TEXT section start
Cryptococcal meningitis remains a leading killer of people living with HIV
First update on cryptococcus in the era of antiretroviral treatment expansion reveals disproportionate burden in sub-Saharan Africa and a need for better treatment options.
Despite increases in access to antiretroviral treatment (ART), HIV-related cryptococcal meningitis accounts for 15% of AIDS deaths globally, falling behind only tuberculosis (TB) as a leading killer of people living with HIV.
In a new Lancet Infectious Diseases report – the first in eight years to look at the global burden of cryptococcal disease – 181,100 people died from cryptococcal meningitis in 2014, with 135,900 (75%) deaths in sub-Saharan Africa alone. The authors estimate that around 6% of all people living with HIV with CD4 counts below 100 cells/mm3 had the cryptococcal antigen, a major predictor of cryptococcal meningitis.
Health outcomes for people with cryptococcal meningitis are generally very poor, and without treatment it is mostly fatal. Depending on the types of treatment available, outcomes vary considerably geographically, with many countries reporting anywhere between 20% to 50% mortality rates in the first year after diagnosis.1
Cryptococcal meningitis is an AIDS-defining illness caused by the fungus, cryptococcus neoformans. For people who have been exposed, the fungus remains largely latent in the body and most will never fall ill. But for those living with a compromised immune system, infection can spread from the lungs to the brain and spinal cord, causing meningitis.
TEXT section end
MATERIAL SUPPLIED section start
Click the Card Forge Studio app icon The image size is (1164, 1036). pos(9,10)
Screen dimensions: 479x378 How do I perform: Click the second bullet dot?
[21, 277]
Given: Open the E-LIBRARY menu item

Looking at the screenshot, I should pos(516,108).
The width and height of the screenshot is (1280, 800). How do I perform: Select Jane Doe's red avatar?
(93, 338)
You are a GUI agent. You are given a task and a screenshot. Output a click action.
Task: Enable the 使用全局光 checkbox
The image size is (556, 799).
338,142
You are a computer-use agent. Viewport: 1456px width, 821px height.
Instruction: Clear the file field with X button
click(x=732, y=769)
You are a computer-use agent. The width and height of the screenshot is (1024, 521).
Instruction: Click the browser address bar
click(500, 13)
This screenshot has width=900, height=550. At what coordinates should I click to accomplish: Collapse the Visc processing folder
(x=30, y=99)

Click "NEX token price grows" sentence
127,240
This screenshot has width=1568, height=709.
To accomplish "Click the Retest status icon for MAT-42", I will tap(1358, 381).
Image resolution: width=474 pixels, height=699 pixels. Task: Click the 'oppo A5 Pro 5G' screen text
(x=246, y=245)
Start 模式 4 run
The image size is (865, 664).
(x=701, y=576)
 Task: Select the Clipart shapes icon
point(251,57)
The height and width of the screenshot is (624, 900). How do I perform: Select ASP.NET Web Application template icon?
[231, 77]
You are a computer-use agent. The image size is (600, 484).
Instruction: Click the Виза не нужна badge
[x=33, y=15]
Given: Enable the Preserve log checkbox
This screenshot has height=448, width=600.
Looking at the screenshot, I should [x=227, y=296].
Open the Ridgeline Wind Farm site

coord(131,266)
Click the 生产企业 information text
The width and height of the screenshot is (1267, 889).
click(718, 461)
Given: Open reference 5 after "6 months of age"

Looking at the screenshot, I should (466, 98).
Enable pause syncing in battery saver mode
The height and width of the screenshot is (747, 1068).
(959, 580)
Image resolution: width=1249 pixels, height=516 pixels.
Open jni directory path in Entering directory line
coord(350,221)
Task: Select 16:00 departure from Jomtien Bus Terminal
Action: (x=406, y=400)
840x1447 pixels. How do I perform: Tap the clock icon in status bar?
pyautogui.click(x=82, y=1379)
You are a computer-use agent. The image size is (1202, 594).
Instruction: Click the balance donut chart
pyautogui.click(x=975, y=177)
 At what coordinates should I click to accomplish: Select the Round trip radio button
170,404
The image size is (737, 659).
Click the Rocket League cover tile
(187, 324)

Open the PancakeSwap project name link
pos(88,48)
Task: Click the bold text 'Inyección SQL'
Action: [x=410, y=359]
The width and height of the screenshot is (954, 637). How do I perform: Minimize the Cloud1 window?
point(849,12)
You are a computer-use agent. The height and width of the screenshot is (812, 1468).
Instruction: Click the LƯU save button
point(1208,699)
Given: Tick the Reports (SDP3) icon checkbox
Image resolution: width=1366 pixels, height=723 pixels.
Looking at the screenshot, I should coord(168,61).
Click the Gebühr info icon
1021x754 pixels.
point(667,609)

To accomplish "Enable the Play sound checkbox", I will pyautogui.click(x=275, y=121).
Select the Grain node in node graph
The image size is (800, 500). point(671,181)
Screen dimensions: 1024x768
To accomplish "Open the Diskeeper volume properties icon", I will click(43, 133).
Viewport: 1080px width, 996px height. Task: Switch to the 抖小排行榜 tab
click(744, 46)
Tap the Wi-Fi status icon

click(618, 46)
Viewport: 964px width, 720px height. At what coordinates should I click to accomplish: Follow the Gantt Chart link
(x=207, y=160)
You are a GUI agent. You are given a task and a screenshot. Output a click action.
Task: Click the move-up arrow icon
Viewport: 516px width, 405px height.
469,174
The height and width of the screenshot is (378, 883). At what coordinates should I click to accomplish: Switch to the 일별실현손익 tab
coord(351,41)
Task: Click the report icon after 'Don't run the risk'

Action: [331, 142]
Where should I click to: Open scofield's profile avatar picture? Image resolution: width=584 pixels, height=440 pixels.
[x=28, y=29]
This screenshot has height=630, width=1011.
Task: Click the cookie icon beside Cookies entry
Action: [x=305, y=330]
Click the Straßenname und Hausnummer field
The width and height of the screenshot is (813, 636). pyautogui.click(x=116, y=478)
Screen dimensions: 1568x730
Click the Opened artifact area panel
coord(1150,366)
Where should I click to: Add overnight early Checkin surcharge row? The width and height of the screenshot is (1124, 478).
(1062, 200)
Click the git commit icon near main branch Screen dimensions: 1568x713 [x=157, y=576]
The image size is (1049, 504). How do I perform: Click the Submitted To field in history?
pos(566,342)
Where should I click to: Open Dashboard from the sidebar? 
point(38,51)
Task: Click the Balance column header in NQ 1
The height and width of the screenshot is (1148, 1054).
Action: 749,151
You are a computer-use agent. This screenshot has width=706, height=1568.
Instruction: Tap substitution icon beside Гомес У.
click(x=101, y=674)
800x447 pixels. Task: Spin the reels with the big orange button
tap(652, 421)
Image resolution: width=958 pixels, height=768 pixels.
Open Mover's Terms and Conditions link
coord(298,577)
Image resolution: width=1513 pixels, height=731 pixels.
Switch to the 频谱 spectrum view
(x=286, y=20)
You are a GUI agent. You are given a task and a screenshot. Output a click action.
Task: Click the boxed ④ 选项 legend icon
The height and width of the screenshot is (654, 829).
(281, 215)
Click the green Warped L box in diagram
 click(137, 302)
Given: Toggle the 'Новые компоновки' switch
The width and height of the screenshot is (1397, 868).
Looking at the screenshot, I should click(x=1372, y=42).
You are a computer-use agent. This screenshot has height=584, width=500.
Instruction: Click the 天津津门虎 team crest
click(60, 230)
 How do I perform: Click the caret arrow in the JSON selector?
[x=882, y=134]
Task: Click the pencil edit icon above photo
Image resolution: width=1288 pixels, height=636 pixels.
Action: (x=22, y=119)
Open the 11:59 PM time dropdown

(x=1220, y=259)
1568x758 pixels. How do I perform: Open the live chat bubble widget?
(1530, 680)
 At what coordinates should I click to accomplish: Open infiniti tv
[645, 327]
MATERIAL SUPPLIED section end
* _TO DO_:
Please continue the article on cryptococcal meningitis above, starting right after its final sentence.

* _EXERCISE RESPONSE_:
Cryptococcal meningitis is particularly difficult to treat, so prevention is crucial through effective ART which keeps the immune system healthy.
Of treatment options available, the first-line antifungal agent used, amphotericin B, is old, ill-tolerated and requires expensive hospital monitoring. In high-income countries, the use of amphotericin B in combination with a more expensive drug, flucytosine, is most effective; but access to fluctyosine is severely limited in middle and low-income countries.
In the new analysis, the researchers compiled data relating to immunological risk for cryptococcus – including CD4 count below 100 cells/mm3, virological failure and losses to follow-up. They combined this with data relating to biological risk, the presence of the cryptococcal antigen, as well as health outcome data after diagnosis.
While absolute numbers of people with cryptococcal meningitis have fallen during the pre-ART era, the proportion of AIDS-related deaths remains largely unchanged, indicating that prevention based solely on increased antiretroviral treatment uptake may be insufficient.
A study from Botswana, a country often hailed for being on the cusp of reaching the Fast-Track 90-90-90 targets (90% of people living with HIV tested, 90% of those people on treatment, and 90% of people on treatment virally suppressed), shows rates of cryptococcal meningitis have failed to change in recent years.
An estimated 20% to 25% of people living with HIV still present late to care and with CD4 counts below 100 cells/mm3. The authors state, “in 2016, no person with HIV should develop cryptococcal disease, yet due to challenges with late diagnosis, linkage to care, ART access, retention in care and virological failure on ART, the often final event in a failed cascade of HIV care is the development of cryptococcal meningitis.”
Cryptococcal antigenaemia screening has the potential to reduce costs and mortality relating to cryptococcal meningitis. While treatment for cryptococcal meningitis is costly and laborious on the health system, implementing screening programmes to identify those at risk, and providing them with a pre-emptive and low-cost therapy (fluconazole), and an antiretroviral adherence support programme, is a strategy to curb cryptococcus prevalence.
One study from Uganda, and noted in the research discussion, found that this type of programme would reduce the cost of meningitis treatment by 15% and yield a 40% improvement on long-term survival.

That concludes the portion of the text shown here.